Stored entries
Start

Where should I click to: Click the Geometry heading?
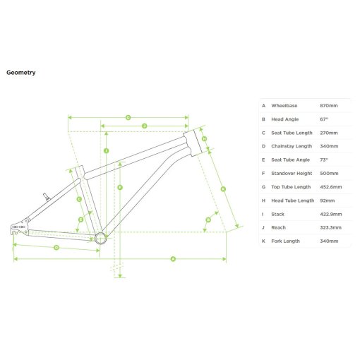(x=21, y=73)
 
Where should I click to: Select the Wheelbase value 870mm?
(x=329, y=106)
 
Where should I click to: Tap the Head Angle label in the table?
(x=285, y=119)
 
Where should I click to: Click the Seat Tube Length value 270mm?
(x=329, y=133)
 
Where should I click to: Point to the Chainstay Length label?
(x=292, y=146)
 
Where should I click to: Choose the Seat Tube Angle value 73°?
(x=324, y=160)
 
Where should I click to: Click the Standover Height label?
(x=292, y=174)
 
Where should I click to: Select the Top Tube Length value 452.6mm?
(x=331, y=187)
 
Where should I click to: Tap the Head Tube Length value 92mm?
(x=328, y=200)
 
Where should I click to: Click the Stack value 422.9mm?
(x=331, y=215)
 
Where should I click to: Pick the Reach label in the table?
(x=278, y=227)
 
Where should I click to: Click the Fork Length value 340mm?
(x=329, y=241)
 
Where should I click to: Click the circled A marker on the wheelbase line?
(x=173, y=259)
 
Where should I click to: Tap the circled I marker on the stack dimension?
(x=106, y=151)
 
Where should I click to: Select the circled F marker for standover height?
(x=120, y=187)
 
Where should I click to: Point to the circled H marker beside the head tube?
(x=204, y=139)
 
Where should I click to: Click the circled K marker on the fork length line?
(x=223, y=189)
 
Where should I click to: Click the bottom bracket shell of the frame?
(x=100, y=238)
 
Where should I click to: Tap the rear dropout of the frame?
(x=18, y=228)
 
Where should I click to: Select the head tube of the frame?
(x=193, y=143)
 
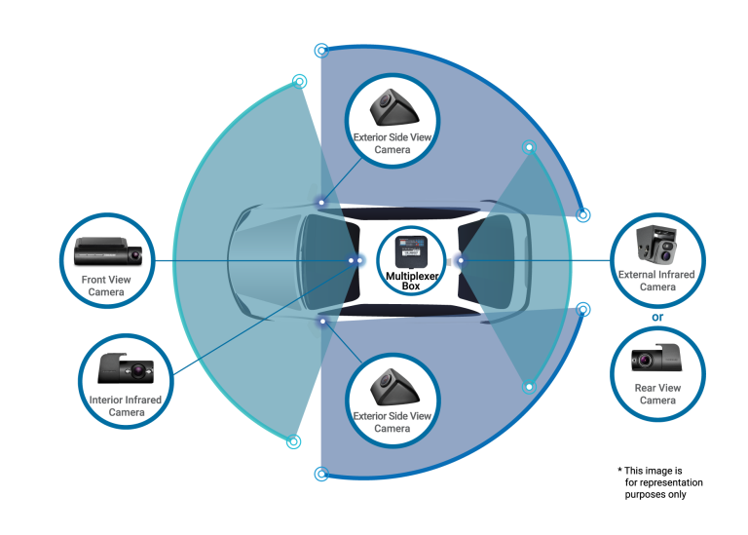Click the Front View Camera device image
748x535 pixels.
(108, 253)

End
Start

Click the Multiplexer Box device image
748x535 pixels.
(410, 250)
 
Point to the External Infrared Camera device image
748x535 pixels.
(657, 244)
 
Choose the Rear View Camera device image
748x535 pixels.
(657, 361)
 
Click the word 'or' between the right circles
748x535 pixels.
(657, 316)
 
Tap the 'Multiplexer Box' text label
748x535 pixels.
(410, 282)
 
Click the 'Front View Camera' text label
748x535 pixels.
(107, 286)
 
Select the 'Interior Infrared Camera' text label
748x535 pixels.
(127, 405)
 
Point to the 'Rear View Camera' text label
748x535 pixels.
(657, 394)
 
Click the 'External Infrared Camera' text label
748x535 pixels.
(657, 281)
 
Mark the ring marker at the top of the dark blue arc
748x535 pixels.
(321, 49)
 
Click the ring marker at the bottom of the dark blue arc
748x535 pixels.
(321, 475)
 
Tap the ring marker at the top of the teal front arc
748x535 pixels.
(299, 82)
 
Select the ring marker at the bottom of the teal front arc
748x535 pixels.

End
Start

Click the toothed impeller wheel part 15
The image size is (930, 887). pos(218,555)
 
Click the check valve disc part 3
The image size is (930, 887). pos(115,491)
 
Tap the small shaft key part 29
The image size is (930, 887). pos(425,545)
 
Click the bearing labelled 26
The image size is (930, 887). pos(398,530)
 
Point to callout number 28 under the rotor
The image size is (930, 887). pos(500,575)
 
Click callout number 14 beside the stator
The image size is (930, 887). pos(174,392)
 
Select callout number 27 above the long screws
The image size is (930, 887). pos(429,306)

End

▶ [Your instructions]
Rewrite the entries from the line with "Where should I click to: Choose" through the line with "(x=328, y=200)", requests included, shifting each x and y coordinate in the answers up by 64.

▶ [Task answer]
Where should I click to: Choose the Seat Tube Angle value 73°?
(x=388, y=224)
 
Where should I click to: Click the Standover Height label?
(x=356, y=238)
 
Where should I click to: Select the Top Tube Length value 452.6mm?
(x=395, y=251)
 
Where should I click to: Tap the Head Tube Length value 92mm?
(x=392, y=264)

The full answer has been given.